I got this error but why ??? I do have 500++ cell and 8 - 10 column data but it blows I think

Pylyric61 avatar May 16 '23 20:05 Pylyric61

What do you mean by multi-celled csv?

hello, as text contained in multiple cells of a csv file. Like this

index - comments 1 - this is a comment 2 - this is another comment 3 - this is a comment separated by a comma, here is another one

haris525 avatar May 16 '23 20:05 haris525

Have you tried threading?

Thrilok28021996 avatar May 17 '23 15:05 Thrilok28021996

I think there is a problem with their csv file, try the most recent version, because the ingest file has been updated. I was able to read in a csv file with my own testing with multiple cells. it just outputs a list of dictionaries. it looks like this:

[page_content='fName: John\nlName: Doe\nAddr: 120 jefferson st.\nCity: Riverside\nState: NJ\nZip: 8075' metadata={'source': 'addresses.csv', 'row': 0},
page_content='fName: Jack\nlName: McGinnis\nAddr: 220 hobo Av.\nCity: Phila\nState: PA\nZip: 9119' metadata={'source': 'addresses.csv', 'row': 1},
page_content='fName: John "Da Man"\nlName: Repici\nAddr: 120 Jefferson St.\nCity: Riverside\nState: NJ\nZip: 8075' metadata={'source': 'addresses.csv', 'row': 2},
page_content='fName: Stephen\nlName: Tyler\nAddr: 7452 Terrace "At the Plaza" road\nCity: SomeTown\nState: SD\nZip: 91234' metadata={'source': 'addresses.csv', 'row': 3},
page_content='fName: \nlName: Blankman\nAddr: \nCity: SomeTown\nState: SD\nZip: 298' metadata={'source': 'addresses.csv', 'row': 4},
page_content='fName: Joan "the bone", Anne\nlName: Jet\nAddr: 9th, at Terrace plc\nCity: Desert City\nState: CO\nZip: 123' metadata={'source': 'addresses.csv', 'row': 5}]

this is the type of each of the items in the list <class 'langchain.schema.Document'>

watrgoat avatar May 17 '23 16:05 watrgoat

....................

= Your instructions =
List the username of each person who posted in the thread on reading a CSV file above.

= Stored records =
....................

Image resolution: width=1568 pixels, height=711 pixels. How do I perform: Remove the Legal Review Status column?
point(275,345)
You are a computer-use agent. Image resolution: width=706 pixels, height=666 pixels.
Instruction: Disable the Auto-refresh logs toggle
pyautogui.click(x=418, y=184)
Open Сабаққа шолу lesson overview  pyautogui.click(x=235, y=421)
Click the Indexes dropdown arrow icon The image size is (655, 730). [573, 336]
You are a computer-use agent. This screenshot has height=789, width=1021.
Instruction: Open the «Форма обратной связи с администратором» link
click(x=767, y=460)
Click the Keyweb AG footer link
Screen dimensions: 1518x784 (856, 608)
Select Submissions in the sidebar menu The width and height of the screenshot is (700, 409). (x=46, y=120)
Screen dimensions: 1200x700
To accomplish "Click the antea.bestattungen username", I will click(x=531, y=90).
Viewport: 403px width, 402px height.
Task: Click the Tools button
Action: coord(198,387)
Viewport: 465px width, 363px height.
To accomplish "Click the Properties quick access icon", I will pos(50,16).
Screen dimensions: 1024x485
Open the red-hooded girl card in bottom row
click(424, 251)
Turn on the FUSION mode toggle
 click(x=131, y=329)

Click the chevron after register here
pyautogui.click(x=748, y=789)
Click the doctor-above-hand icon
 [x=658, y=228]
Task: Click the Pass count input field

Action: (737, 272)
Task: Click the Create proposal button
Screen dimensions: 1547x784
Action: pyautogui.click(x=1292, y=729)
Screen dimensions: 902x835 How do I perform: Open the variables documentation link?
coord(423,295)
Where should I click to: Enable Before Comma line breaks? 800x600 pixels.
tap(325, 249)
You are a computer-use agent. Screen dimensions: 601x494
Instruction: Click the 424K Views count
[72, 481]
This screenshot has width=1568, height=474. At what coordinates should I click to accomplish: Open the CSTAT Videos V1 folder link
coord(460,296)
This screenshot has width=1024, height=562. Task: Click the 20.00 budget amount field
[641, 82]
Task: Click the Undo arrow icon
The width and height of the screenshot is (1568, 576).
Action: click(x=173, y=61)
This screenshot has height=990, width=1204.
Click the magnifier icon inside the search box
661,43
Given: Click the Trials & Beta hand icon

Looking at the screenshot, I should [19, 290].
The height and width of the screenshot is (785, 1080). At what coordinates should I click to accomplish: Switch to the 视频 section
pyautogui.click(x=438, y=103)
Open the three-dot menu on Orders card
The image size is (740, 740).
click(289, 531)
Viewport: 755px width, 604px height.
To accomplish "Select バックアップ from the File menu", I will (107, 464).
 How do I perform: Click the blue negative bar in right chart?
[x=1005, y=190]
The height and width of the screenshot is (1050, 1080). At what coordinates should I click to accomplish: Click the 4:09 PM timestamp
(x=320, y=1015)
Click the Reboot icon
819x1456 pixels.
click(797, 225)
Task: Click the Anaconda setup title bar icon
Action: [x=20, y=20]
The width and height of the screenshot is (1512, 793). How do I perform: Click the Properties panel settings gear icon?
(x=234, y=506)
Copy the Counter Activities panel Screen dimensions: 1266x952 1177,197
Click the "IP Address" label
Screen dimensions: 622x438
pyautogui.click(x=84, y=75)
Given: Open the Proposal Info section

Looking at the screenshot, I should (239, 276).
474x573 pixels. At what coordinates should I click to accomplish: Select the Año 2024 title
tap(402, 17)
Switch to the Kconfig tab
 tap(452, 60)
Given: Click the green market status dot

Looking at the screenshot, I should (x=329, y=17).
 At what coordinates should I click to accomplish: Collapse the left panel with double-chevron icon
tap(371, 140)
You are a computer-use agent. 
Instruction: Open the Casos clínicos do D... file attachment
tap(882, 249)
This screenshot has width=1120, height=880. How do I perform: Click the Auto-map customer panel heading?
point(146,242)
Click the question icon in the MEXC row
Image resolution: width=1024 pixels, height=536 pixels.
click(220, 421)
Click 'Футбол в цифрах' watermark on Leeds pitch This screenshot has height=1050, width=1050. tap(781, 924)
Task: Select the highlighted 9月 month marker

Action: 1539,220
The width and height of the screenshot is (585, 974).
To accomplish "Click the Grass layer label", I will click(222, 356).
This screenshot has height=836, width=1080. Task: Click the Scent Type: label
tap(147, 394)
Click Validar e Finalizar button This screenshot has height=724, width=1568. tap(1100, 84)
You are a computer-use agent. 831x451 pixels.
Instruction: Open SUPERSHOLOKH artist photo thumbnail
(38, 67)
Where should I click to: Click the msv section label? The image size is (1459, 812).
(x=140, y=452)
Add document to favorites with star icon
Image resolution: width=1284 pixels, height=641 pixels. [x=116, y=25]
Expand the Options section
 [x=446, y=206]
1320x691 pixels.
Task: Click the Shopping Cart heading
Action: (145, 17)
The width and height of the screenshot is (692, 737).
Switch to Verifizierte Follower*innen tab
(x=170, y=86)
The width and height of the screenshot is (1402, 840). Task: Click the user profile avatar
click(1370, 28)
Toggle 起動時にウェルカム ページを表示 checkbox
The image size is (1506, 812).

....................

= Exercise result =
Pylyric61, haris525, Thrilok28021996, watrgoat